Instruction -
Please copy out the rows from the line containing "This screenshot has height=870, width=1372." through the line containing "center [972, 18].", both included, without changing a character.

Exercise data -
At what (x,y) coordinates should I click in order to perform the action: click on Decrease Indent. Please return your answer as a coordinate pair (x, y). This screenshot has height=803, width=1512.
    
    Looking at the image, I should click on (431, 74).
* * *
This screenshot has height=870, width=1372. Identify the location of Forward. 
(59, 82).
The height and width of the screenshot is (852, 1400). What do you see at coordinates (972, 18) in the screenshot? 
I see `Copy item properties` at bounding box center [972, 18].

Written reply -
This screenshot has height=870, width=1372. Identify the location of Forward. 
(59, 82).
The height and width of the screenshot is (852, 1400). What do you see at coordinates (972, 18) in the screenshot? 
I see `Copy item properties` at bounding box center [972, 18].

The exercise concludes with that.